(Source data begins)

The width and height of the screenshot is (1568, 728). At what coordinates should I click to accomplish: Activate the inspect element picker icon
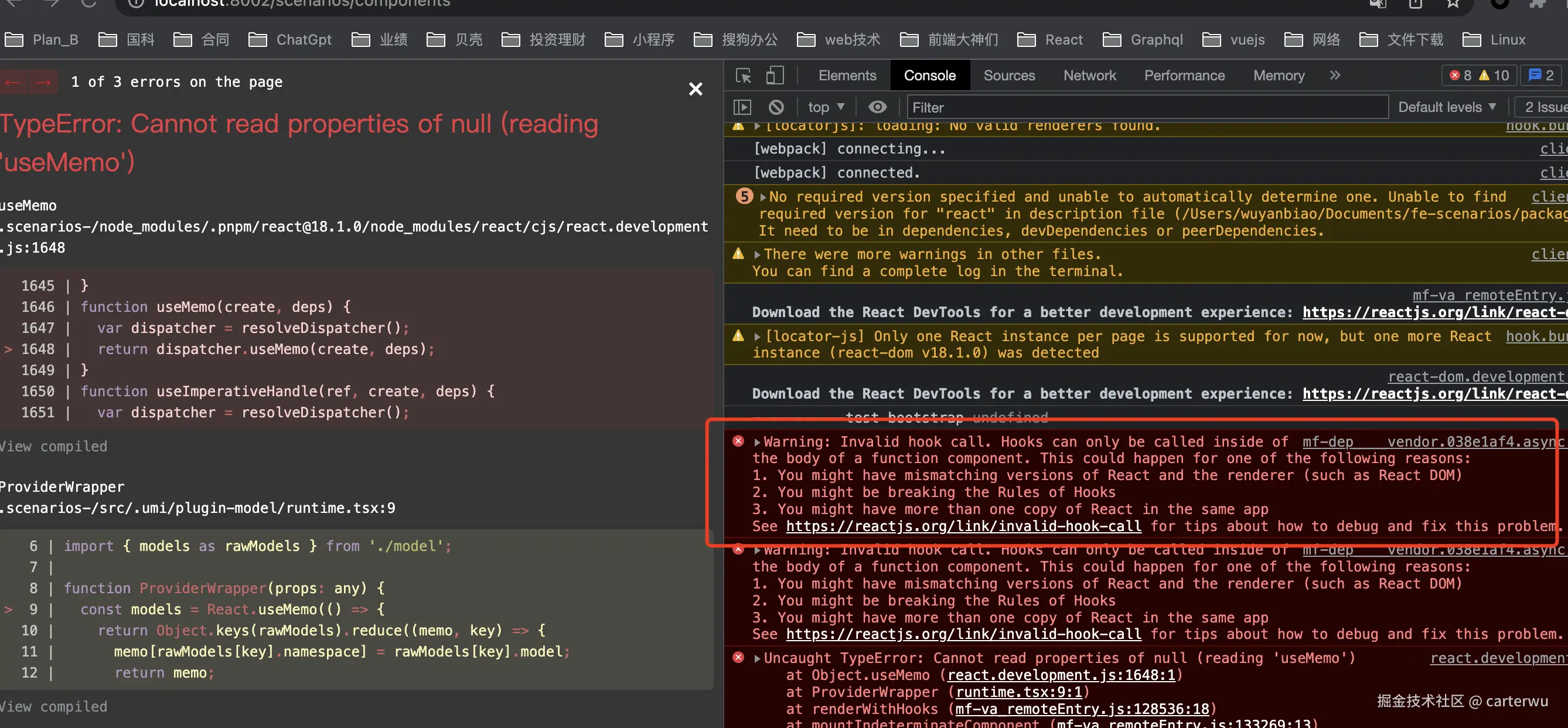tap(743, 76)
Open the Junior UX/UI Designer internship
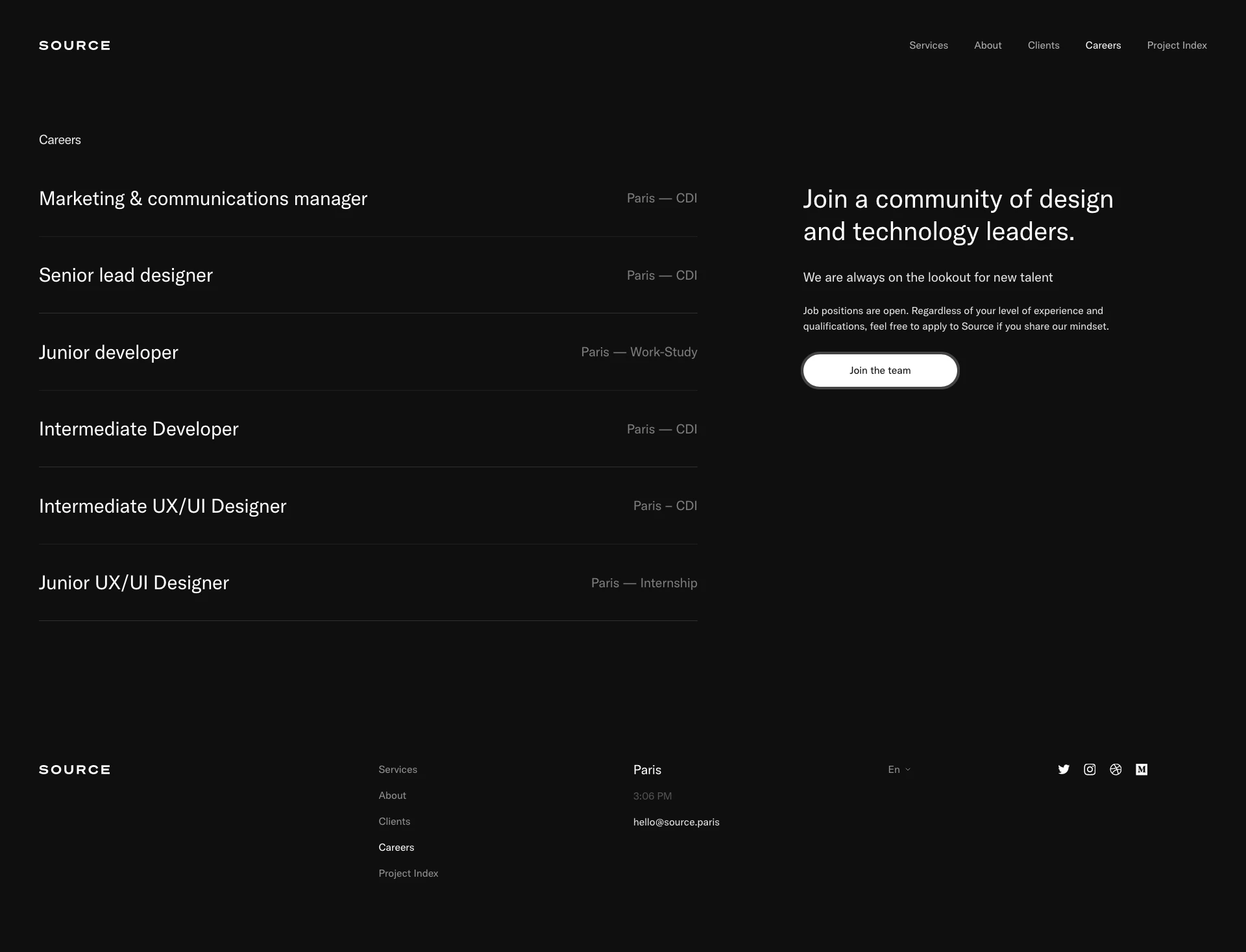 [134, 583]
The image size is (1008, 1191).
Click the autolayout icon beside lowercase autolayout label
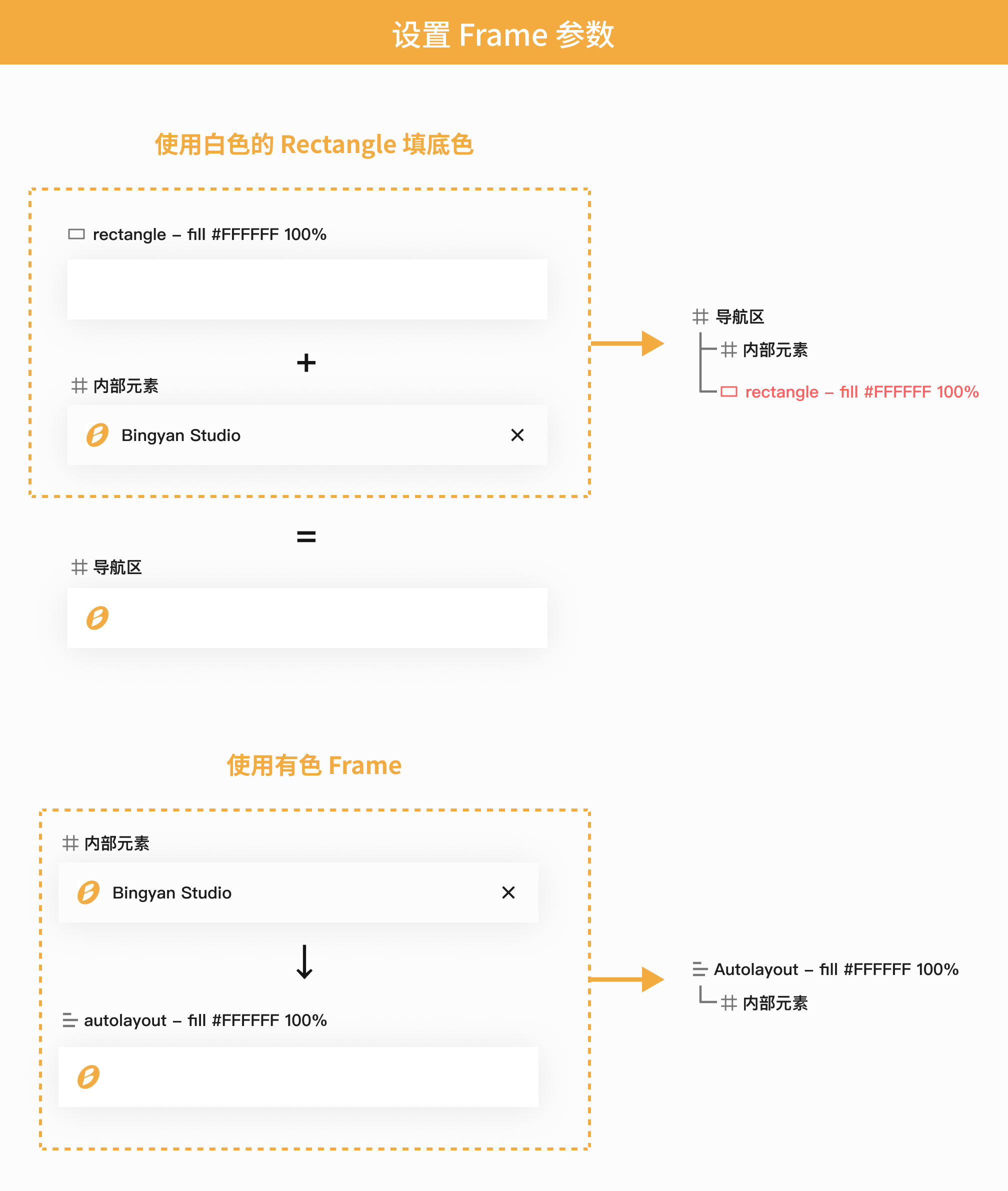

(Source data ends)

• [Work item]: Output the records verbatim, every one of them, and keep the pictures out.

• [Expected answer]:
The width and height of the screenshot is (1568, 728). At what coordinates should I click to accomplish: Activate the inspect element picker icon
tap(743, 76)
Open the Junior UX/UI Designer internship
 [134, 583]
The image size is (1008, 1191).
Click the autolayout icon beside lowercase autolayout label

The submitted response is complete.